Class WordBreakSpellChecker


  • public class WordBreakSpellChecker
    extends java.lang.Object

    A spell checker whose sole function is to offer suggestions by combining multiple terms into one word and/or breaking terms into multiple words.

    • Field Detail

      • SEPARATOR_TERM

        public static final Term SEPARATOR_TERM
        Term that can be used to prohibit adjacent terms from being combined
    • Method Detail

      • suggestWordCombinations

        public CombineSuggestion[] suggestWordCombinations​(Term[] terms,
                                                           int maxSuggestions,
                                                           IndexReader ir,
                                                           SuggestMode suggestMode)
                                                    throws java.io.IOException

        Generate suggestions by combining one or more of the passed-in terms into single words. The returned CombineSuggestion contains both a SuggestWord and also an array detailing which passed-in terms were involved in creating this combination. The scores returned are equal to the number of word combinations needed, also one less than the length of the array CombineSuggestion.originalTermIndexes. Generally, a suggestion with a lower score is preferred over a higher score.

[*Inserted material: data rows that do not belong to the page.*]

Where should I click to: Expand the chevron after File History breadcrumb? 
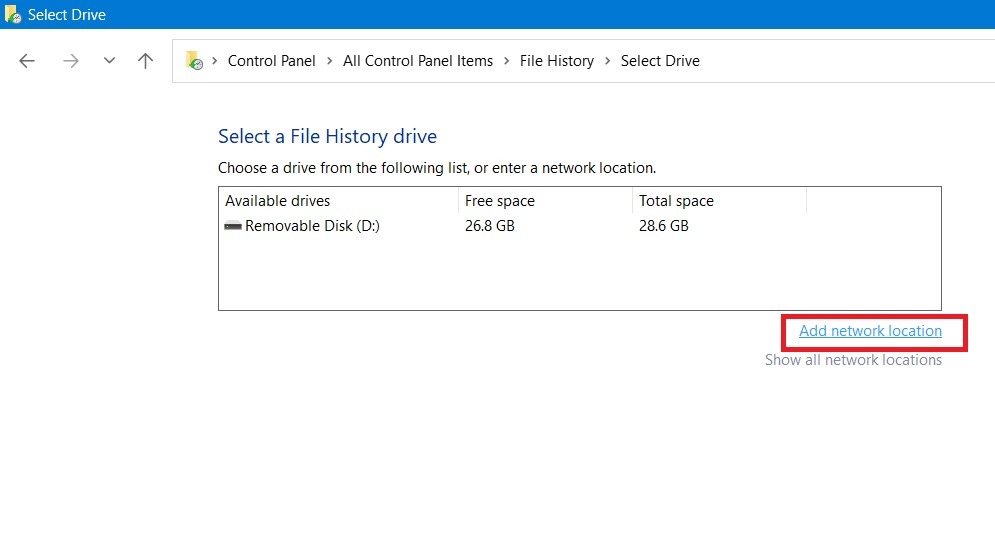pyautogui.click(x=607, y=61)
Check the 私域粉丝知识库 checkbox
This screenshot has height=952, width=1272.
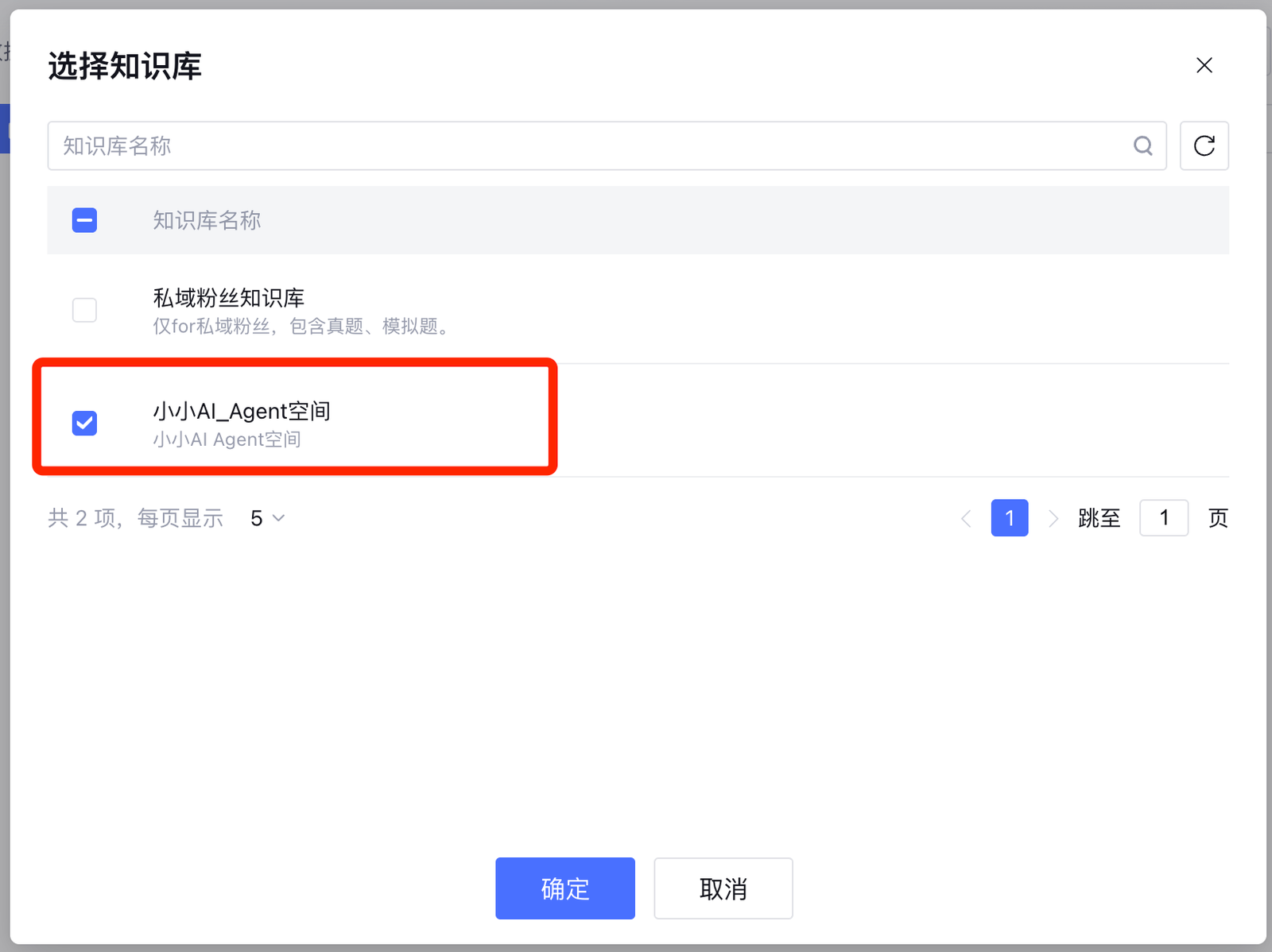click(84, 309)
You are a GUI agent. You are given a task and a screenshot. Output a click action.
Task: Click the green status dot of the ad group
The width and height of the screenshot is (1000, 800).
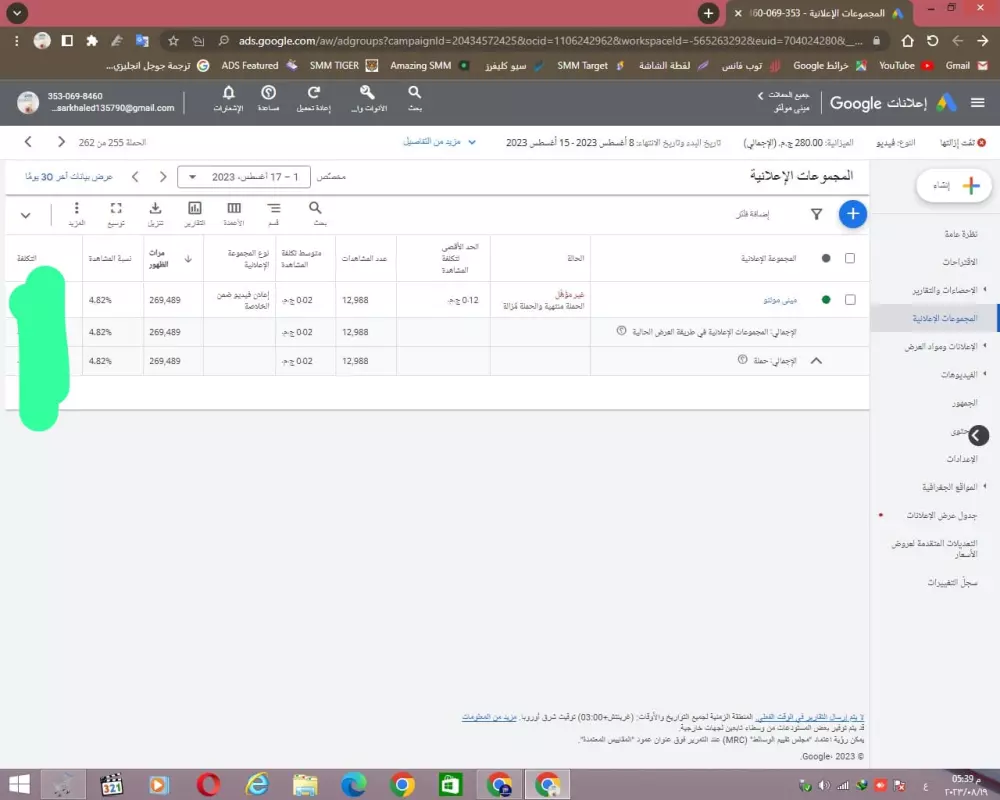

        To prevent two adjacent terms from being combined (for instance, if one is mandatory and the other is prohibited), separate the two terms with SEPARATOR_TERM

        When suggestMode equals SuggestMode.SUGGEST_WHEN_NOT_IN_INDEX, each suggestion will include at least one term not in the index.

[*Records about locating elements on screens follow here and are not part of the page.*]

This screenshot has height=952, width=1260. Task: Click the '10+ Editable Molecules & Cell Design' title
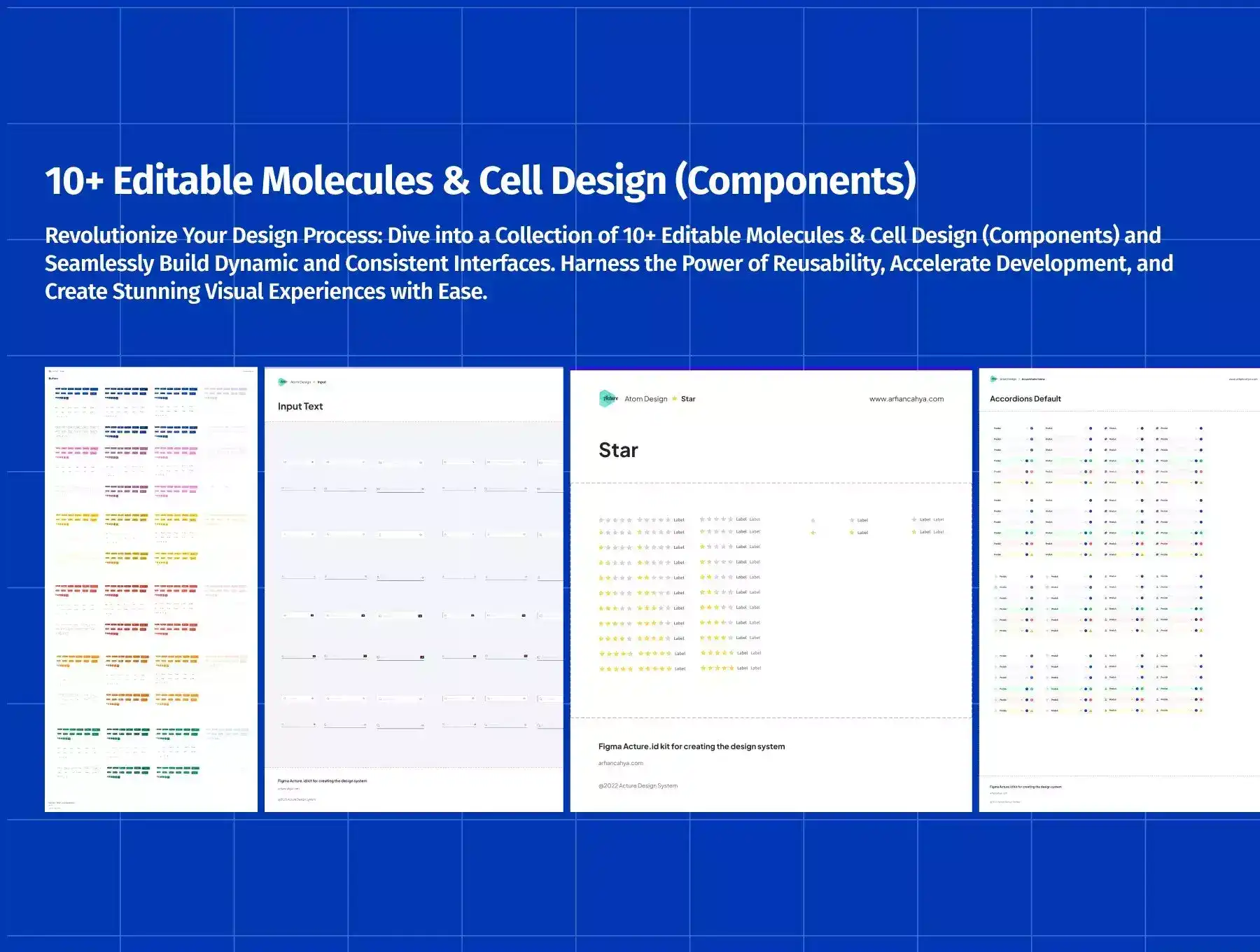480,181
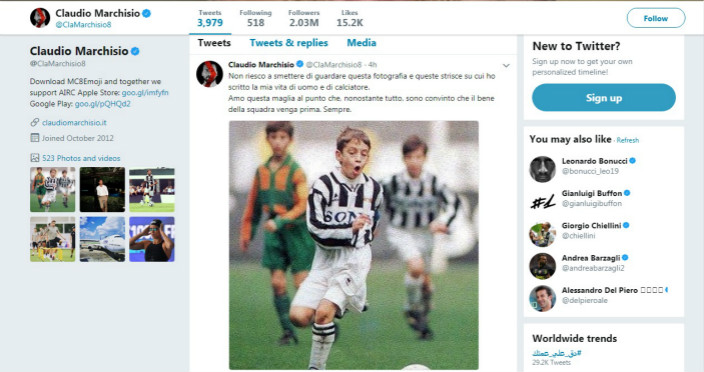The image size is (704, 372).
Task: Open the childhood football photo in tweet
Action: pyautogui.click(x=354, y=245)
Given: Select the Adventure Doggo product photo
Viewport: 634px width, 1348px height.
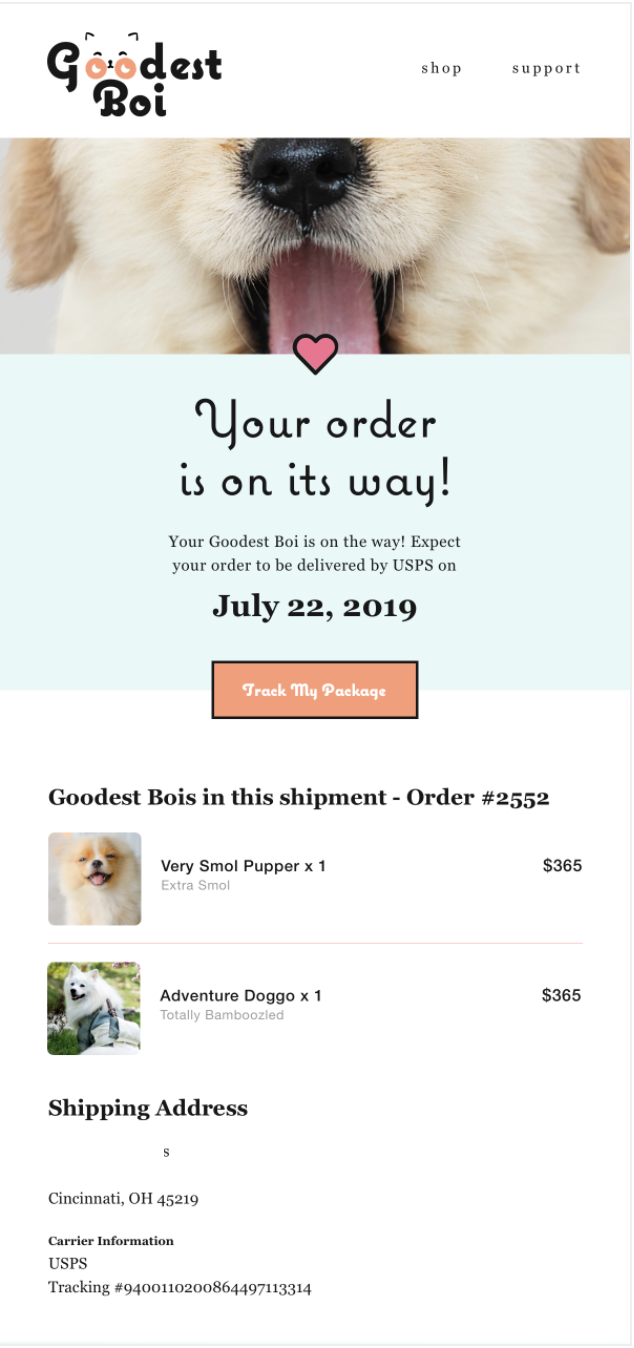Looking at the screenshot, I should click(94, 1008).
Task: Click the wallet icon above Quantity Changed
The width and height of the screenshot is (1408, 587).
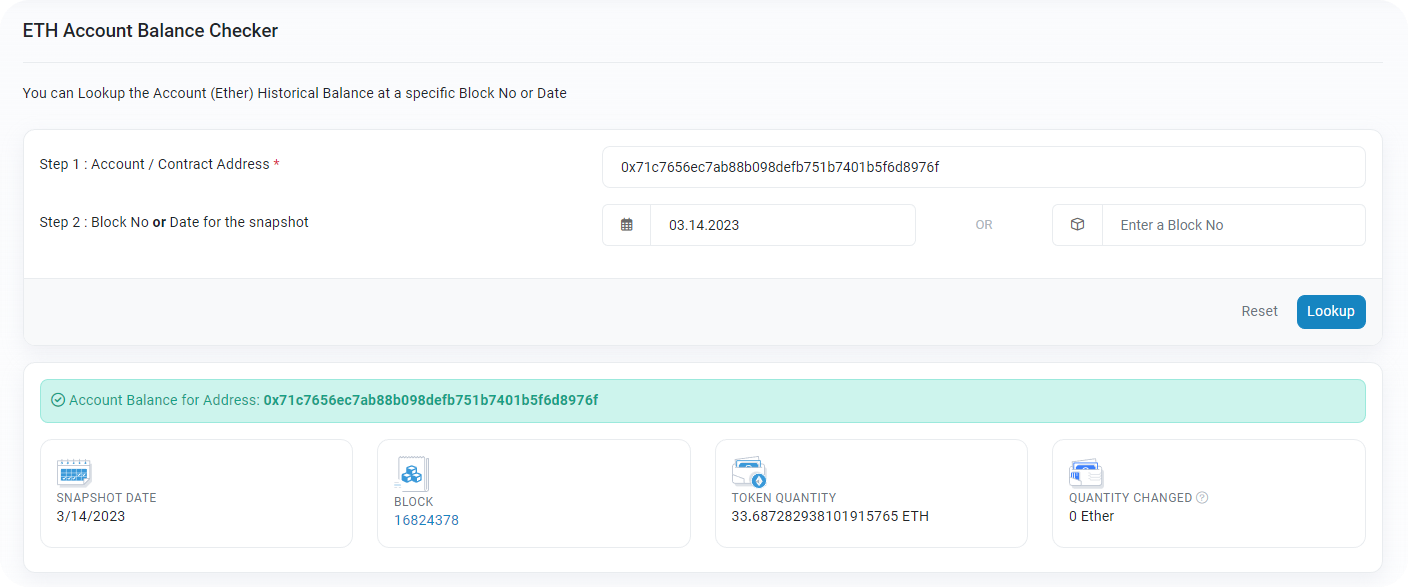Action: pyautogui.click(x=1086, y=472)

        When suggestMode equals SuggestMode.SUGGEST_MORE_POPULAR, each suggestion will have the same, or better frequency than the most-popular included term.

        Returns:
        an array of words generated by combining original terms
        Throws:
        java.io.IOException - If there is a low-level I/O error.
      • getMinSuggestionFrequency

        public int getMinSuggestionFrequency()
        Returns the minimum frequency a term must have to be part of a suggestion.
        See Also:
        setMinSuggestionFrequency(int)
      • getMaxCombineWordLength

        public int getMaxCombineWordLength()
        Returns the maximum length of a combined suggestion
        See Also:
        setMaxCombineWordLength(int)
      • getMinBreakWordLength

        public int getMinBreakWordLength()
        Returns the minimum size of a broken word
        See Also:
        setMinBreakWordLength(int)
      • getMaxChanges

        public int getMaxChanges()
        Returns the maximum number of changes to perform on the input
        See Also:
        setMaxChanges(int)
      • getMaxEvaluations

        public int getMaxEvaluations()
        Returns the maximum number of word combinations to evaluate.
        See Also:
        setMaxEvaluations(int)
      • setMaxCombineWordLength

        public void setMaxCombineWordLength​(int maxCombineWordLength)

        The maximum length of a suggestion made by combining 1 or more original terms. Default=20

        See Also:
        getMaxCombineWordLength()
      • setMinBreakWordLength

        public void setMinBreakWordLength​(int minBreakWordLength)

        The minimum length to break words down to. Default=1

        See Also:
        getMinBreakWordLength()
      • setMaxChanges

        public void setMaxChanges​(int maxChanges)

        The maximum numbers of changes (word breaks or combinations) to make on the original term(s). Default=1

        See Also:
        getMaxChanges()
      • setMaxEvaluations

        public void setMaxEvaluations​(int maxEvaluations)

        The maximum number of word combinations to evaluate. Default=1000. A higher value might improve result quality. A lower value might improve performance.

        See Also:
        getMaxEvaluations()